● **PROBLEM DESCRIPTION**:
Please convert the rows starting at the line that contains "Image resolution: width=1920" and ending at the line that contains "This screenshot has" into a numbered list, omitting blank lines.

● **AVAILABLE DATA**:

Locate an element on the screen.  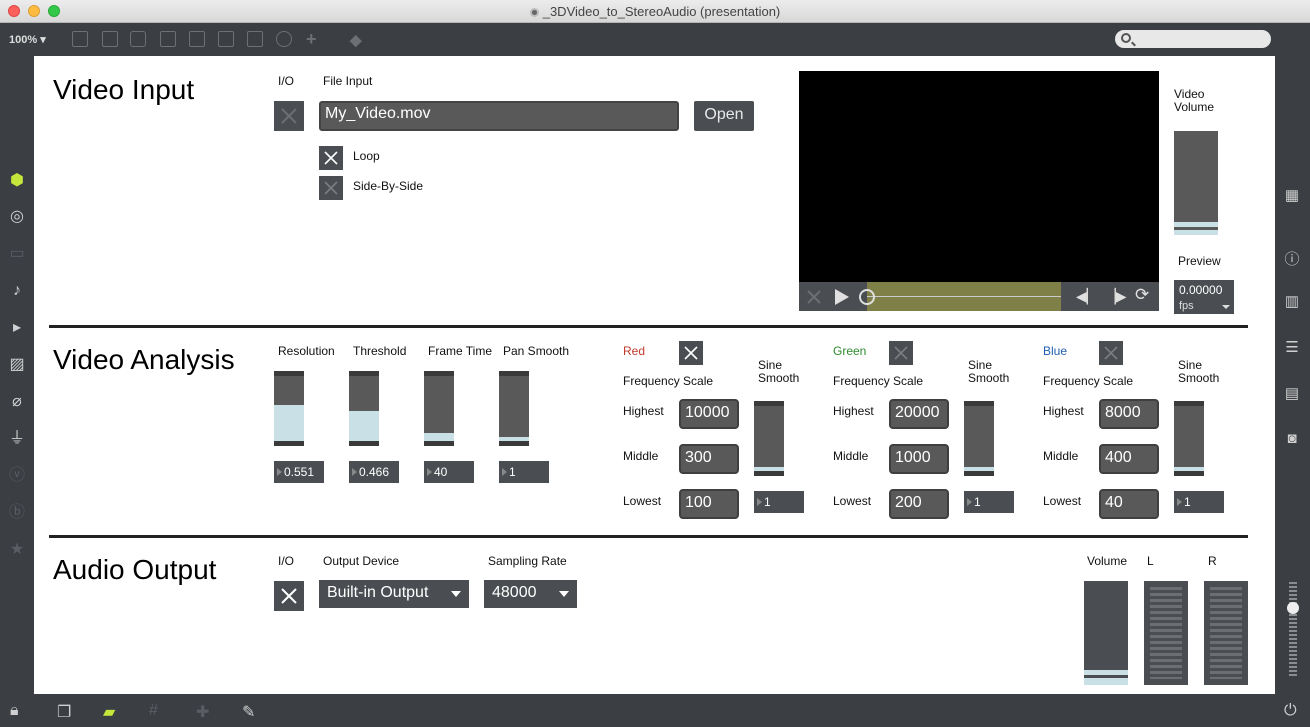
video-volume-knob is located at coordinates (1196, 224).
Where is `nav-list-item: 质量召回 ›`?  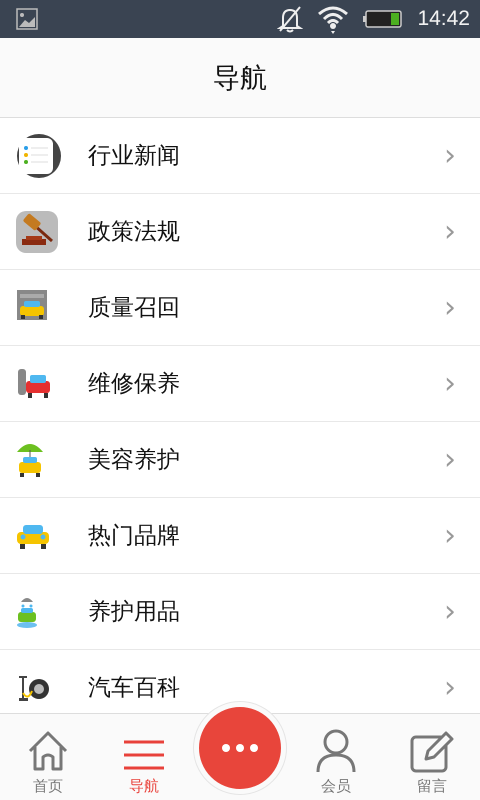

---

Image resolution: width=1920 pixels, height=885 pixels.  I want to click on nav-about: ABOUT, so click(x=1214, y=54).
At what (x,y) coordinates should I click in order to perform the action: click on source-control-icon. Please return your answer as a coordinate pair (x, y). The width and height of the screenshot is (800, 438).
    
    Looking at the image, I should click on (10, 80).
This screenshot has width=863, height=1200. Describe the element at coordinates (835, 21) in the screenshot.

● **ANSWER BOX**:
1. Image resolution: width=1920 pixels, height=885 pixels.  I want to click on nav-about: ABOUT, so click(x=1214, y=54).
2. At what (x,y) coordinates should I click in order to perform the action: click on source-control-icon. Please return your answer as a coordinate pair (x, y). The width and height of the screenshot is (800, 438).
3.     Looking at the image, I should click on (10, 80).
4. This screenshot has width=863, height=1200. Describe the element at coordinates (835, 21) in the screenshot.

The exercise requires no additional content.